Stated task: State how many lines of the items below contain the string "label", with case counting. Reply with the number only.

--- begin Data section ---

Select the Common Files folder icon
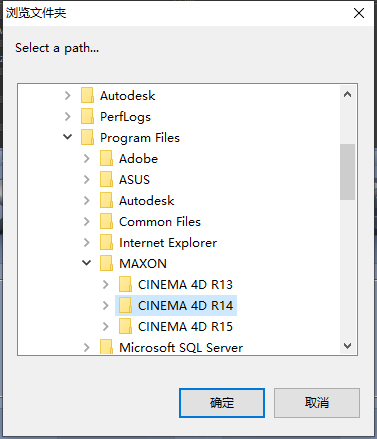Image resolution: width=377 pixels, height=439 pixels. (106, 221)
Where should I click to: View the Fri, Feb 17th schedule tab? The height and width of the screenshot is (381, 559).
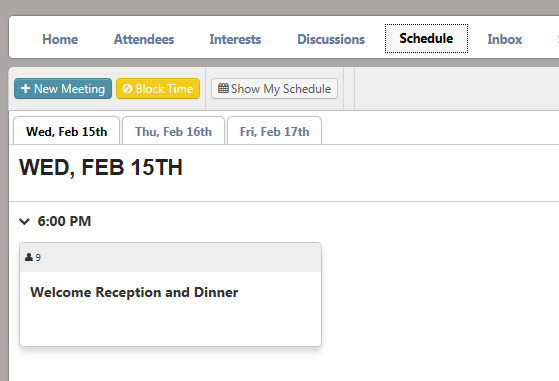275,131
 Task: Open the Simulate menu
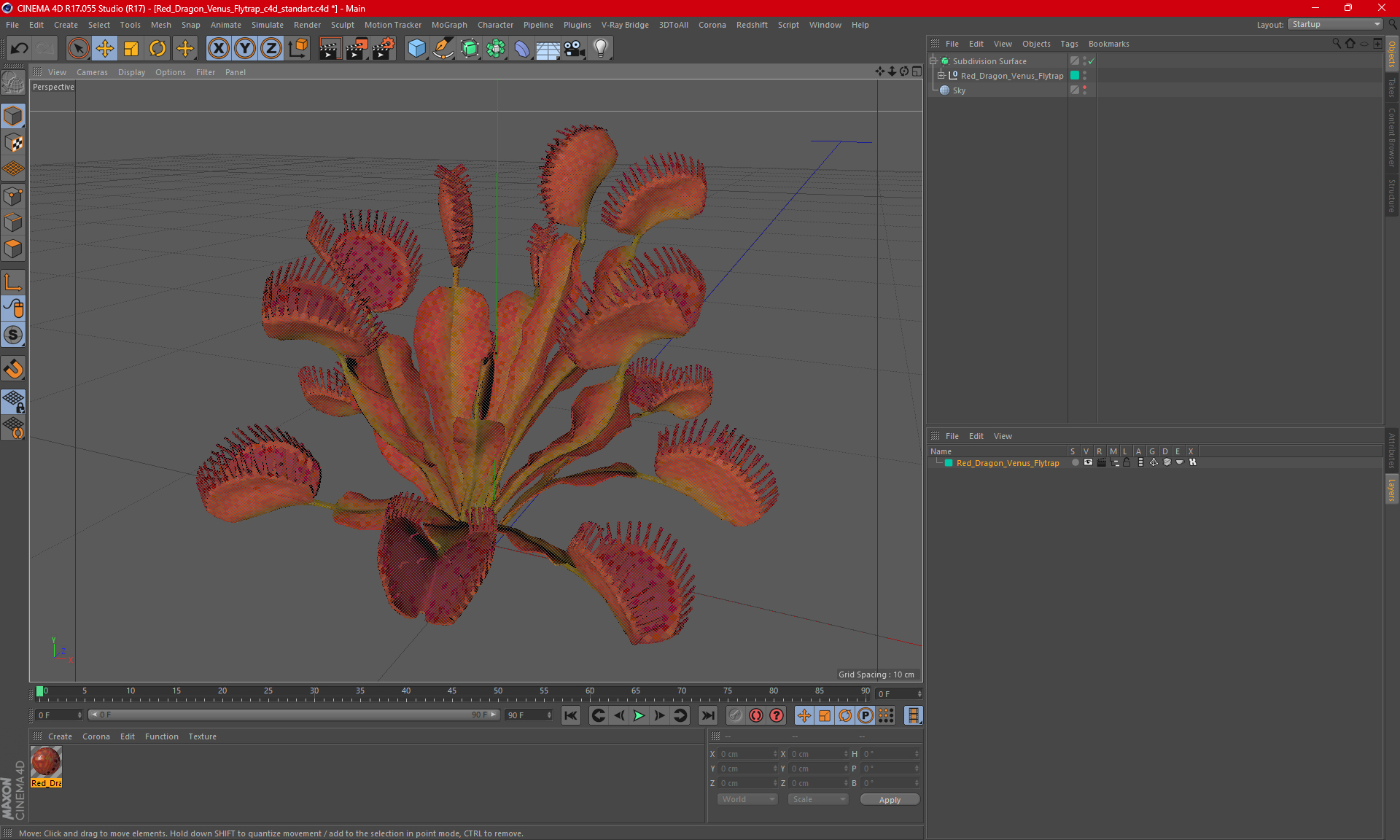(x=267, y=25)
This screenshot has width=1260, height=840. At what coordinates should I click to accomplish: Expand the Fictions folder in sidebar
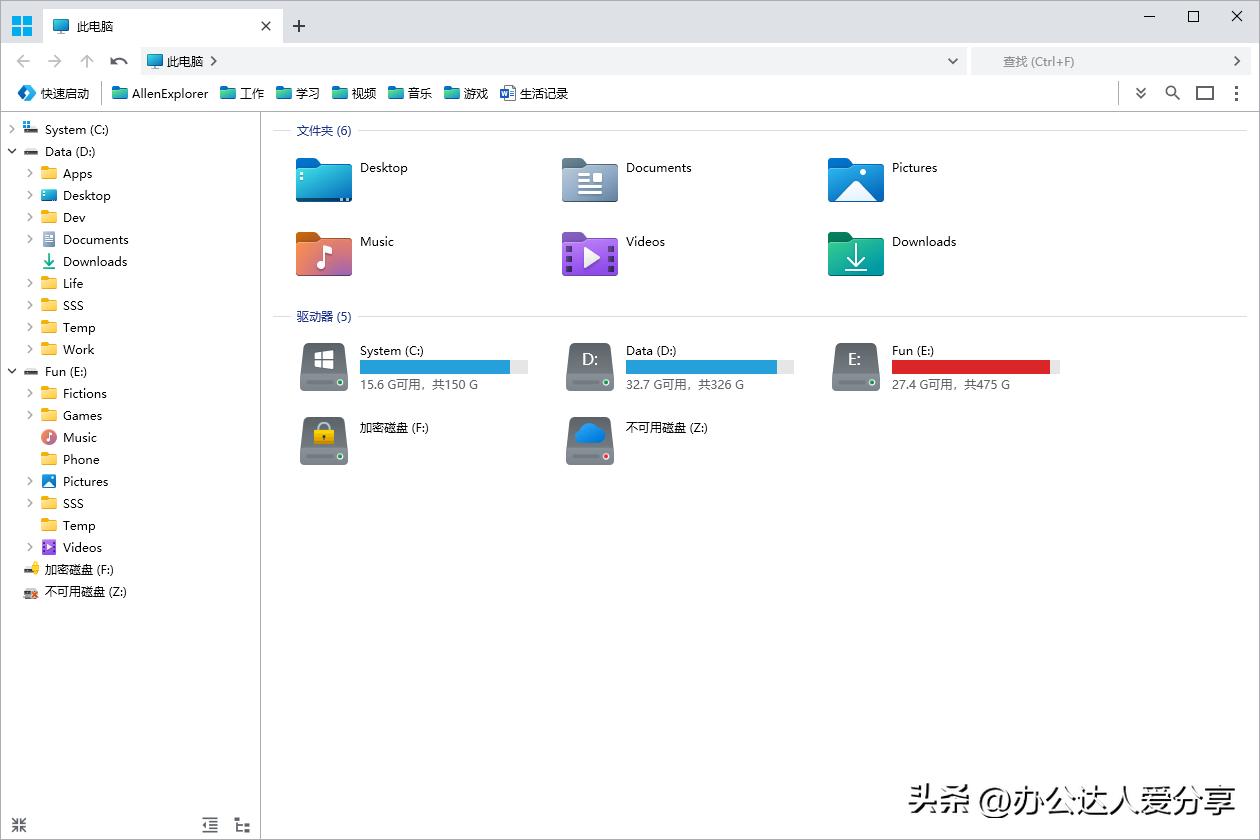click(31, 393)
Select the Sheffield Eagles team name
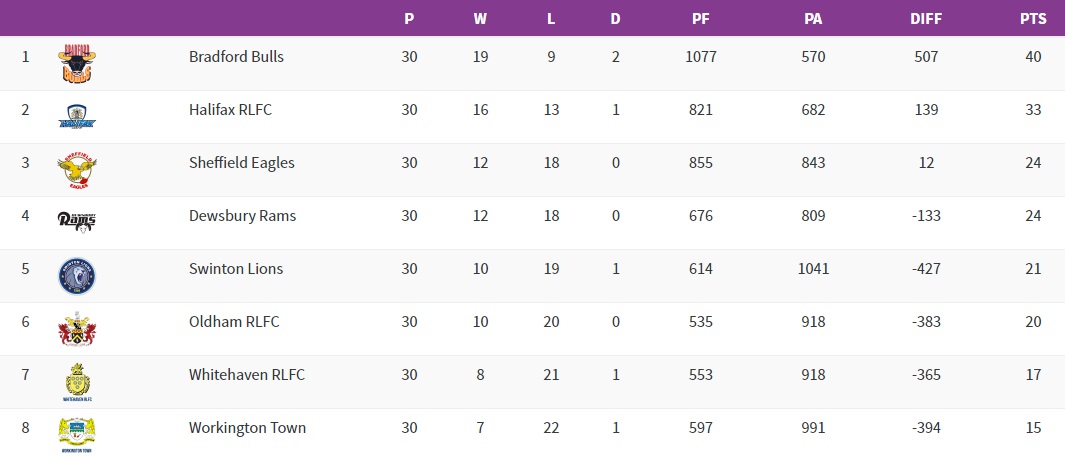Screen dimensions: 1065x460 pyautogui.click(x=241, y=163)
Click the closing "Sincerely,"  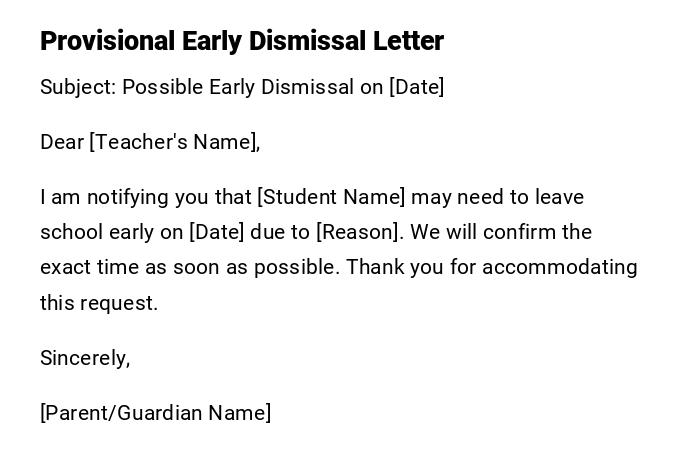pos(85,358)
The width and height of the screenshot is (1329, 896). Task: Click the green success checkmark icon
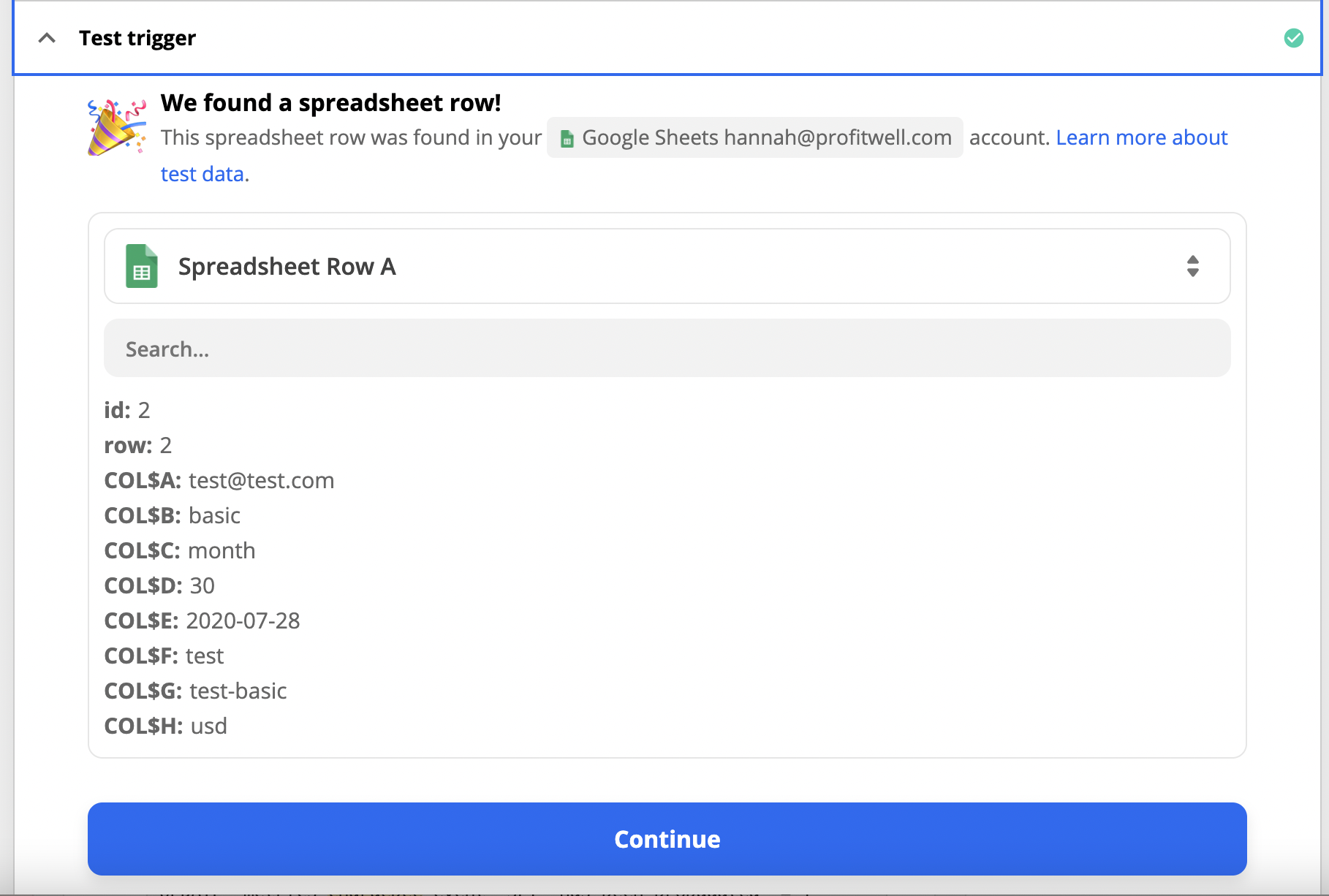click(1293, 38)
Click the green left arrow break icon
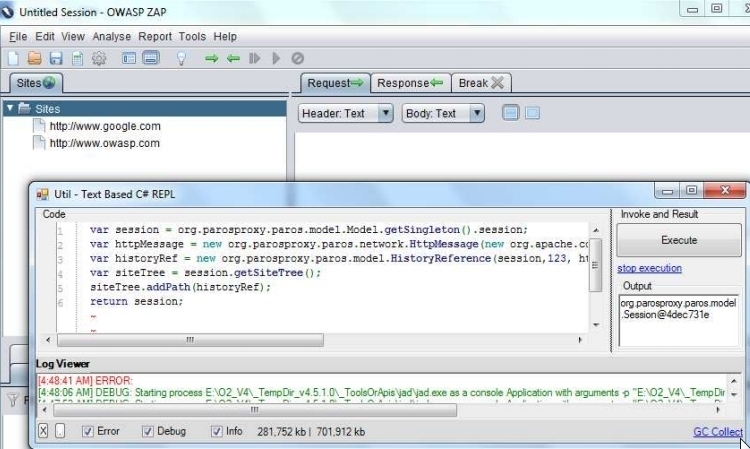Viewport: 750px width, 449px height. coord(233,59)
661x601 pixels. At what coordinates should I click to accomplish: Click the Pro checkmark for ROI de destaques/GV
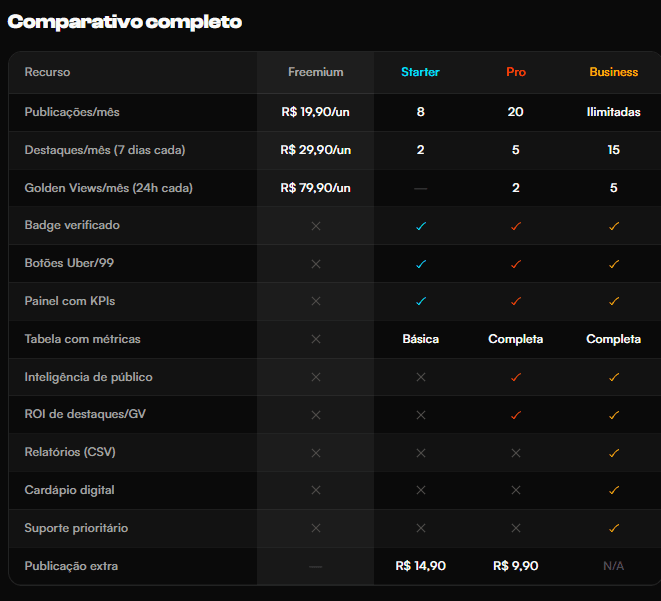516,415
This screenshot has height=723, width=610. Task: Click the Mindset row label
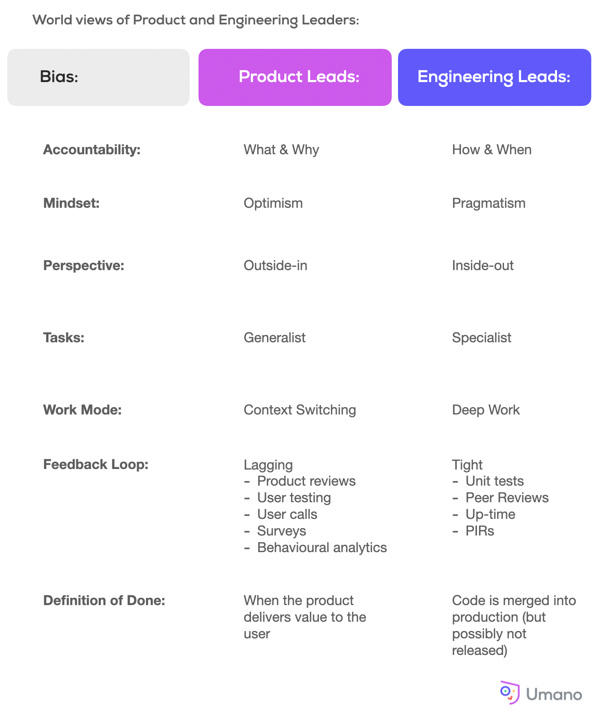pyautogui.click(x=71, y=203)
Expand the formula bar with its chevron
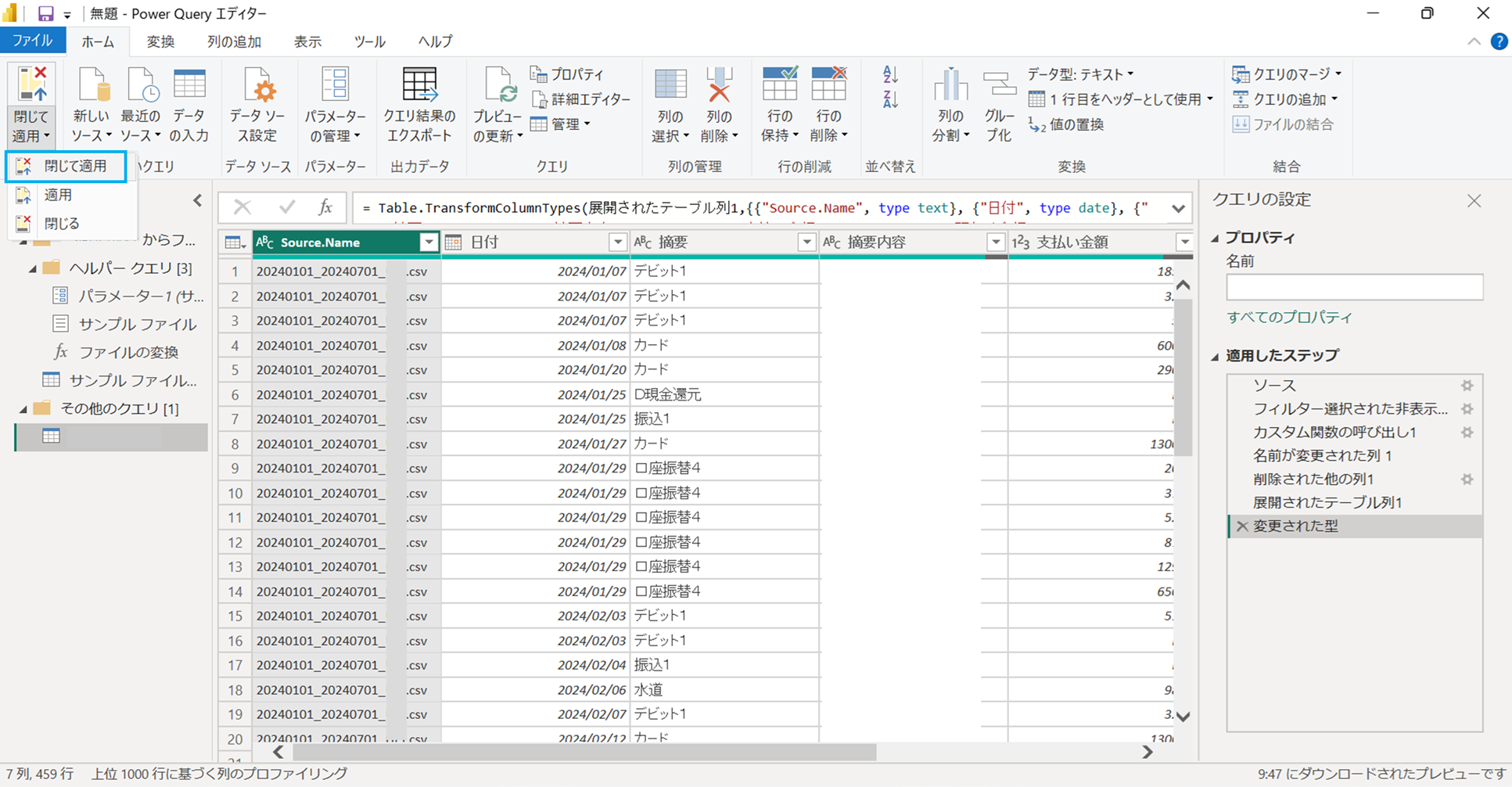This screenshot has width=1512, height=787. 1178,207
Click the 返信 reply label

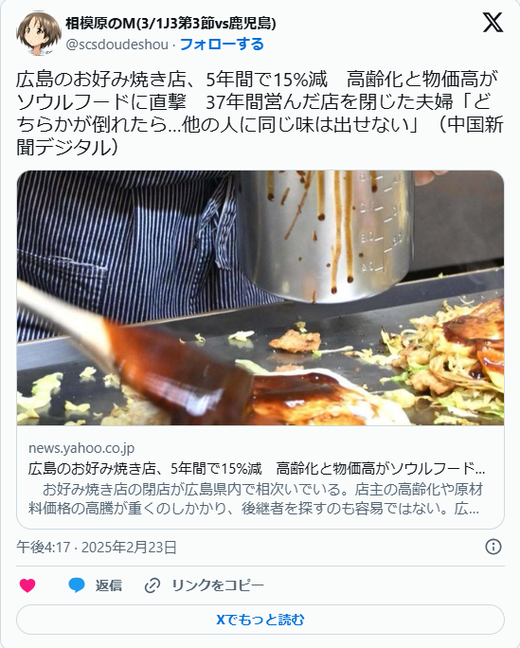tap(109, 586)
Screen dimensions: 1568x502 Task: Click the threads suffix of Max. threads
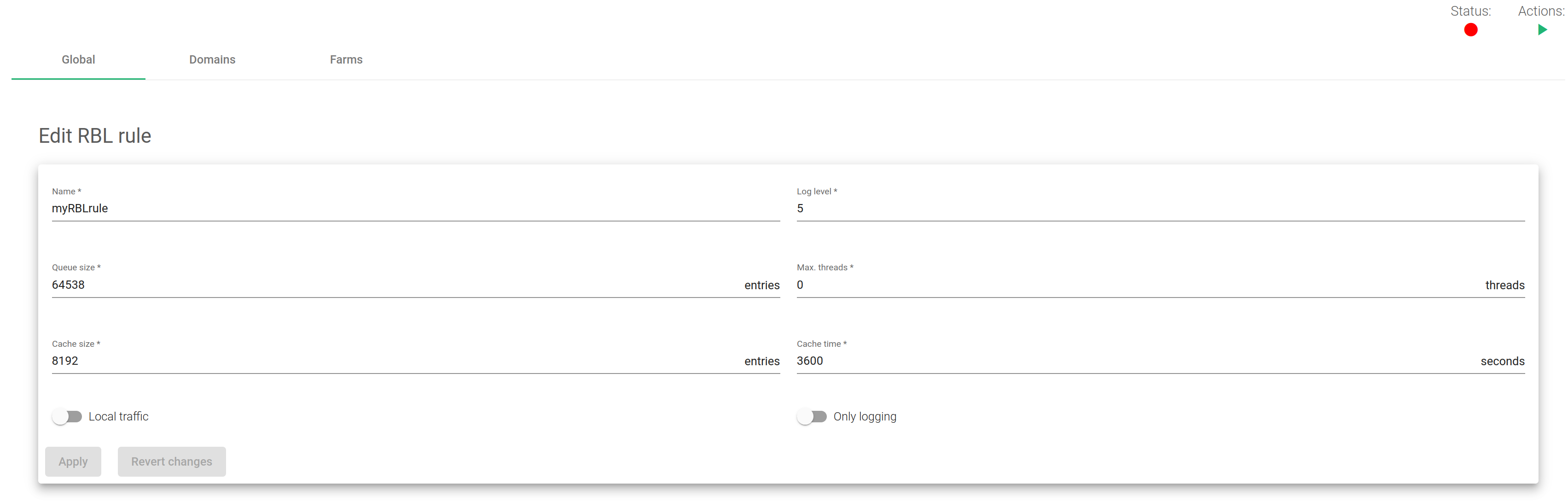point(1504,285)
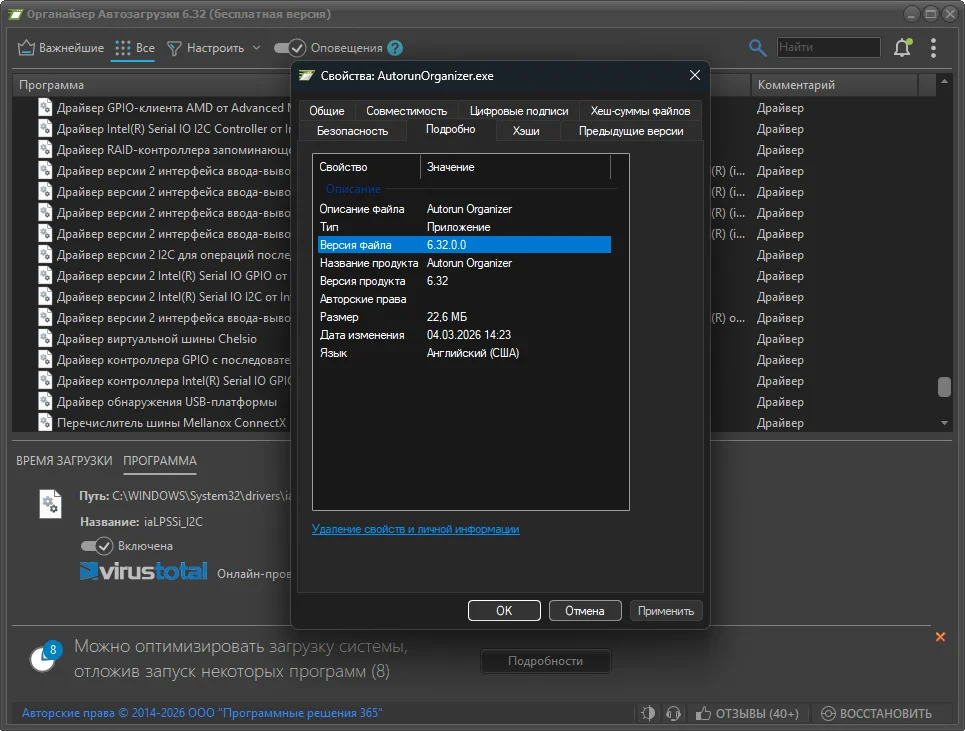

--- end Data section ---

Output: 2